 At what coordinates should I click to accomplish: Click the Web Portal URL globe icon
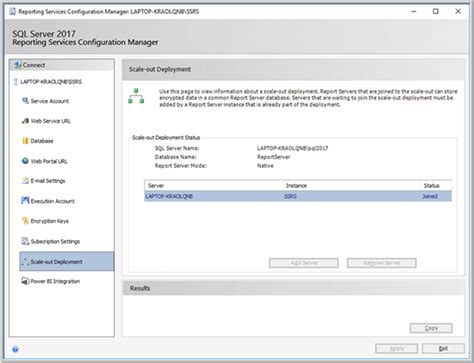pyautogui.click(x=25, y=161)
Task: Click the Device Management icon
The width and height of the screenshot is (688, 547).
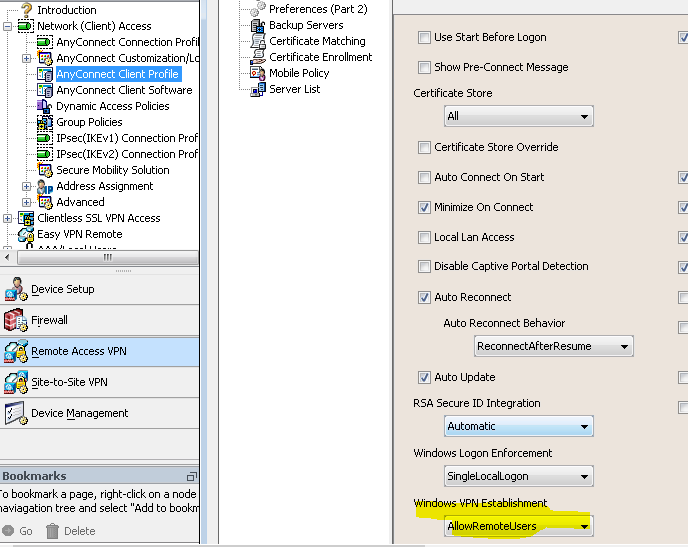Action: [15, 414]
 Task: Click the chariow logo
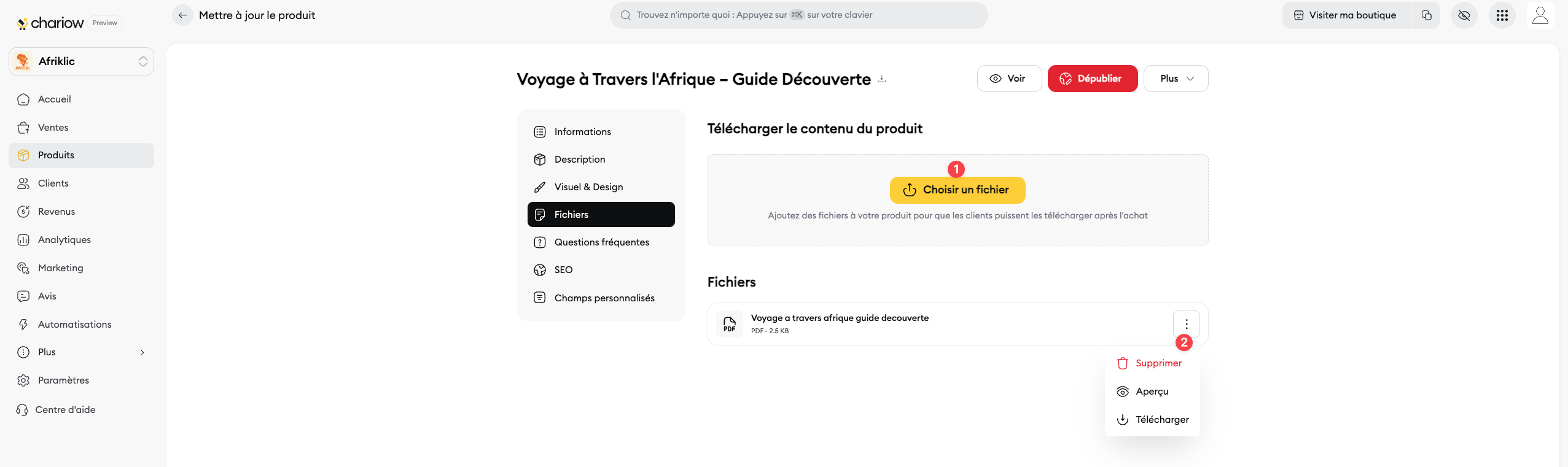tap(50, 23)
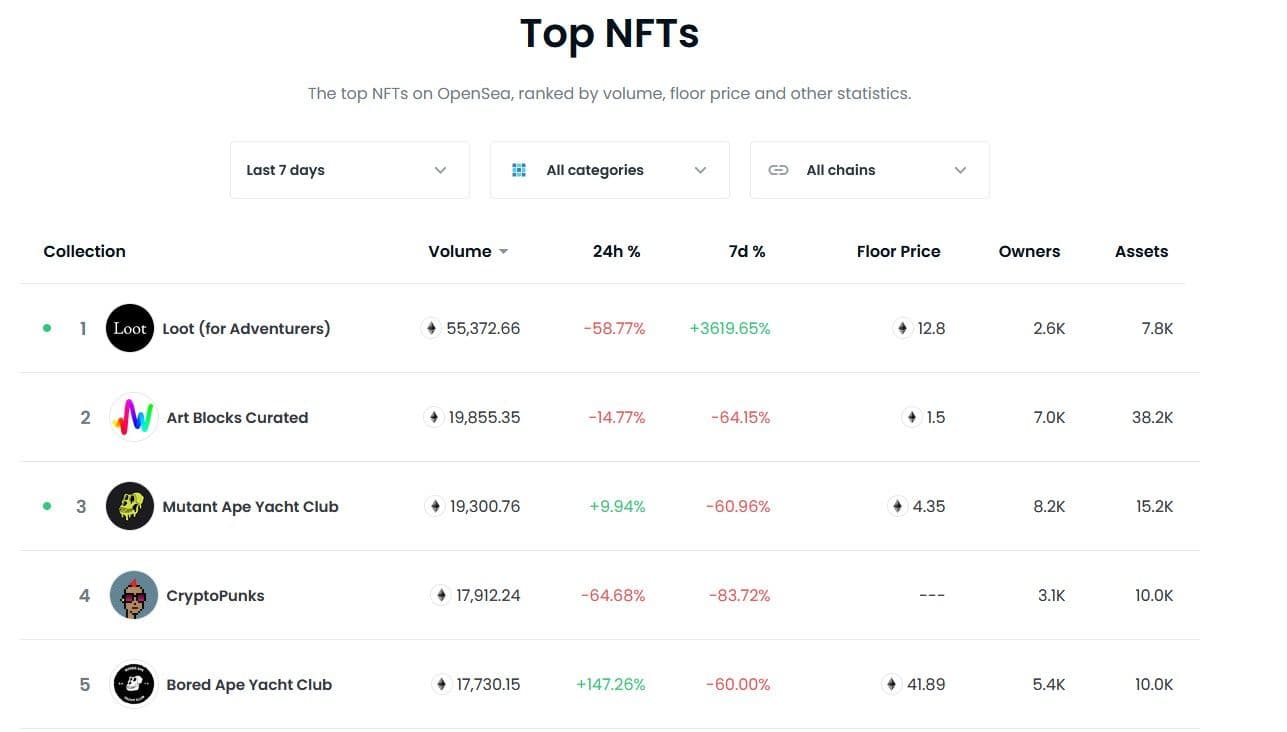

•••••

### [Required work]
Pick out each line above that contains the string "icon", with matching case, and copy those lines.

### [Finished exercise]
 At what coordinates should I click to accomplish: Click the Web Portal URL globe icon
Task: Click the Device Management icon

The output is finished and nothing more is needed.